» Task 1:
Answer these questions using the text on Texas Health's Ebola response:
(a) What four values make up RICE?
(b) Which program approached the nurses?
(c) What did Texas Health set up to answer questions from citizens and private physicians?
» Task 2:
Reproduce verbatim the part of the text on Texas Health's Ebola response that begins at the words "When the first" and stops after "outside the hospital.".

===== Text segment =====

When the first U.S. case of Ebola virus disease was discovered at Texas Health Presbyterian Hospital in Dallas, the hospital had to quickly learn not only how to handle the disease itself, but also reactions to it from both inside and outside the hospital.
Every time the Texas Health leadership team had to make a decision regarding the Ebola crisis, they reflected on the RICE values — respect, integrity, compassion, and excellence — written on the white board in front of them. “Doing the right thing for your patients, for your employees, and for your community isn’t really written in a manual in a situation like this,” says Texas Health CEO Barclay Berdan. “It has to be what underpins the culture of your organization.”
Berdan outlines three key lessons Texas Health learned about leadership from this crisis:
- “Transparency is important — but only when you’re ready.” When talking to the media, you need to be well informed of the facts and circumstances if you want to be helpful and productive, says Berdan. The first press conference that Texas Health held was “the right thing to do,” he notes, but it was also premature — the speakers didn’t yet know that the Ebola patient had been at the hospital before but left, undiagnosed.
- “Listen to what people are hearing and saying.” Listen to what the media is saying about the crisis and to what people inside your organization — both patients and staff — are hearing about it, Berdan advises. He describes how Texas Health set up a camera for staff to “speak from the heart” and share their stories. “The passion from the nurses was so authentic and genuine that the community-wide response was very positive and warm,” says Berdan, noting that support began pouring in from the community and the health care industry at large. The nurses were even approached by 60 Minutes. “Letting people talk was how we restored confidence and pride in the organization,” Berdan says, “both inside the organization and to the community.”
- “Understand the role you play in a big crisis like this.” While public officials handled the situation outside the hospital, Texas Health focused on supporting its system internally. “By understanding your role, you’re also helping people understand their roles,” says Berdan. Texas Health also worked with government representatives, reached out to the local community to address their concerns, and set up a clinical call center to answer questions from citizens and private physicians.
The overarching lesson? “Leadership during an event like this is about what you do long before the stressful situation and the crisis begins,” says Berdan. “If you stick to your core principles, your values, in stressful situations, they will help guide you through.”

===== Data records =====

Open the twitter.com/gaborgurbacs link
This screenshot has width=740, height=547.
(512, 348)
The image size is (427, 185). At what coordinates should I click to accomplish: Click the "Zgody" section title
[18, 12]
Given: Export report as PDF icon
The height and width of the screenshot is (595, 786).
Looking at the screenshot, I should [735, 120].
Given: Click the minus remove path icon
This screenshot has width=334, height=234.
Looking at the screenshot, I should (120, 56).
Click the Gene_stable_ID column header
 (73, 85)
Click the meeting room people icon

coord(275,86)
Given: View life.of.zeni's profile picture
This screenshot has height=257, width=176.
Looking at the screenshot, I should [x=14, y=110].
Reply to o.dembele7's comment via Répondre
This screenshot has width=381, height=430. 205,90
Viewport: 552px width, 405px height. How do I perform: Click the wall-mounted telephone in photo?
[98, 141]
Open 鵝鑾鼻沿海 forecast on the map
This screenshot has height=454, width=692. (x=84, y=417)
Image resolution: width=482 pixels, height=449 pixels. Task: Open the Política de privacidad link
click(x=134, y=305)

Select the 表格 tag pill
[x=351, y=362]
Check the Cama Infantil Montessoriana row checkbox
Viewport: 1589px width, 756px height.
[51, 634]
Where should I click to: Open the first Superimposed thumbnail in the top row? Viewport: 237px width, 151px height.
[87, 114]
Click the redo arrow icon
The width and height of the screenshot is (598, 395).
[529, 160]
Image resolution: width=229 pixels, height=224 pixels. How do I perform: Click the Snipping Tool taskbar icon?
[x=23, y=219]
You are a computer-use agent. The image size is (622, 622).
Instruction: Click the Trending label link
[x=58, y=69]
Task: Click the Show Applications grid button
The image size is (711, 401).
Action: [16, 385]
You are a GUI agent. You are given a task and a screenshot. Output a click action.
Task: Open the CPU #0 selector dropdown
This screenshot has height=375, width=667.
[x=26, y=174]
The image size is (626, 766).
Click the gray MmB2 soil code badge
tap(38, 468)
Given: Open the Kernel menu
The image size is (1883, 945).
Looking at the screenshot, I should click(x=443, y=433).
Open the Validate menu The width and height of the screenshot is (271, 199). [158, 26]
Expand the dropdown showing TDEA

=====

» Response box 1:
(a) Respect, integrity, compassion, and excellence
(b) 60 Minutes
(c) A clinical call center

» Response box 2:
When the first U.S. case of Ebola virus disease was discovered at Texas Health Presbyterian Hospital in Dallas, the hospital had to quickly learn not only how to handle the disease itself, but also reactions to it from both inside and outside the hospital.